:: Aim ::
Swap "Name column header" for "Date column header" in the material below, changing nothing else. Omit the pictures from your version.
:: Data in this exercise
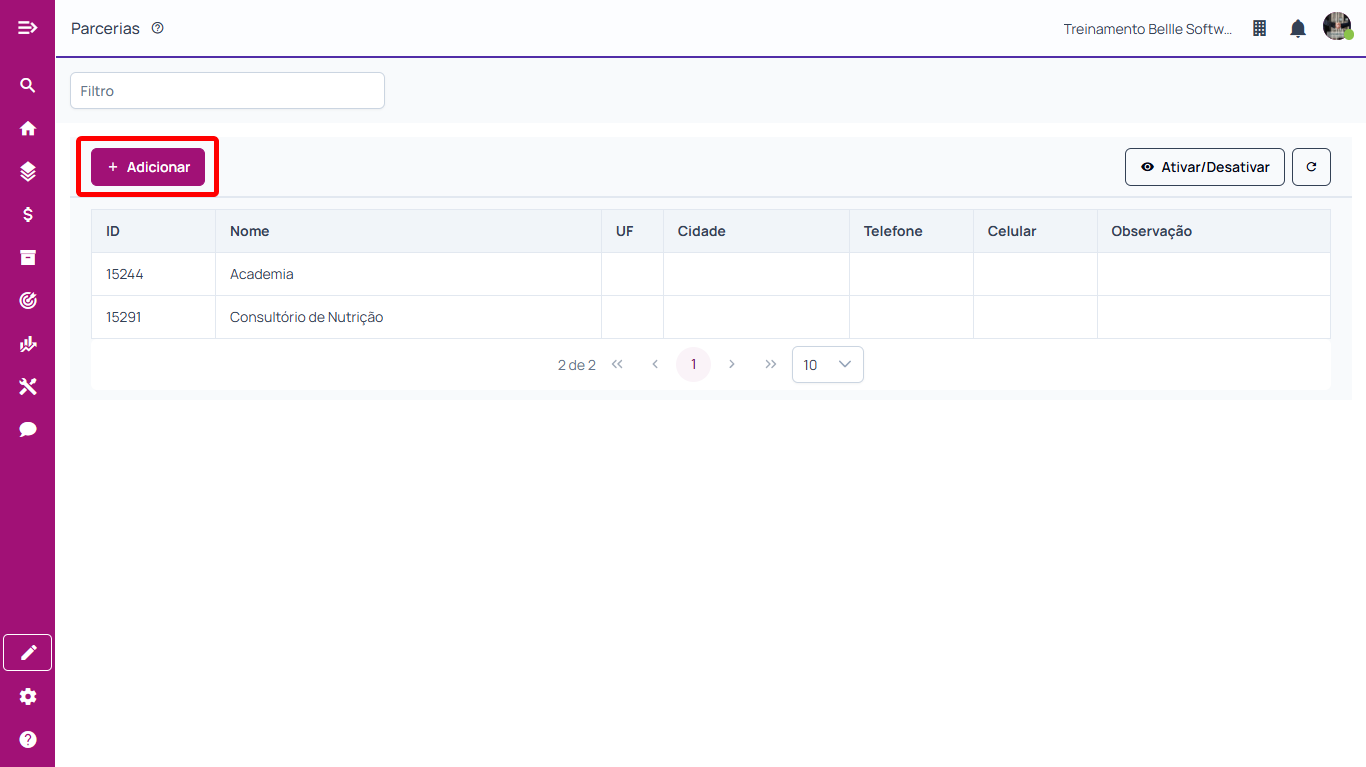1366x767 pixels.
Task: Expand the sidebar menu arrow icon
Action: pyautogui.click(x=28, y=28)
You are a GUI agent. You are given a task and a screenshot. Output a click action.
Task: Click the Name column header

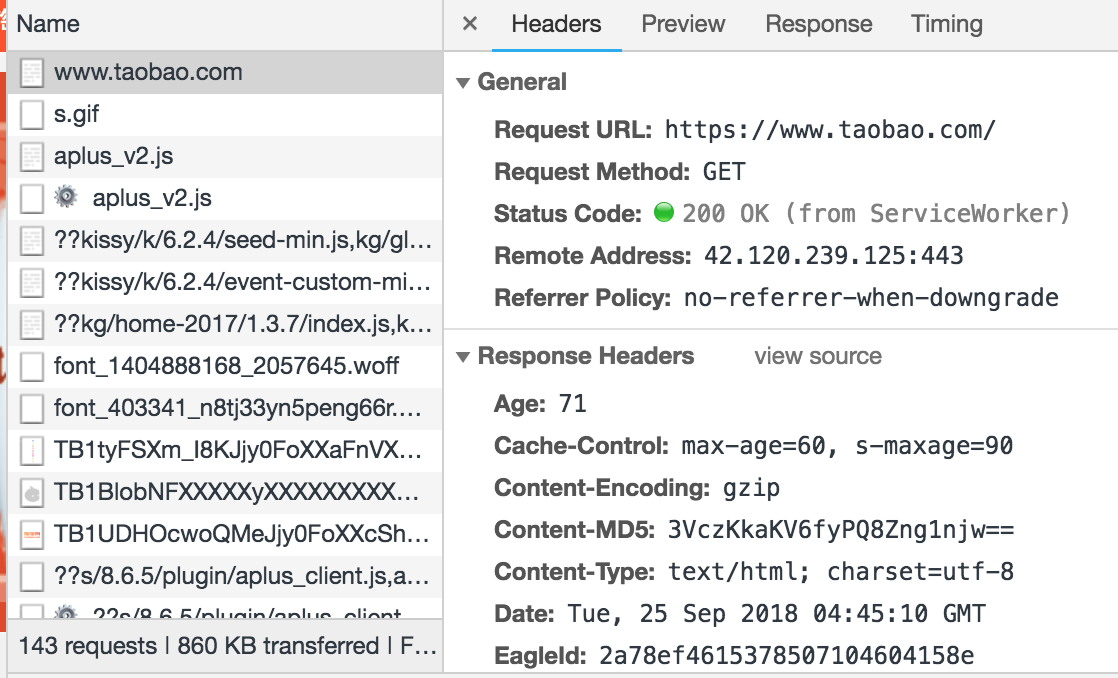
::::
:: The reply ::
1366x767 pixels.
Task: Expand the sidebar menu arrow icon
Action: pyautogui.click(x=28, y=28)
You are a GUI agent. You are given a task and a screenshot. Output a click action.
Task: Click the Date column header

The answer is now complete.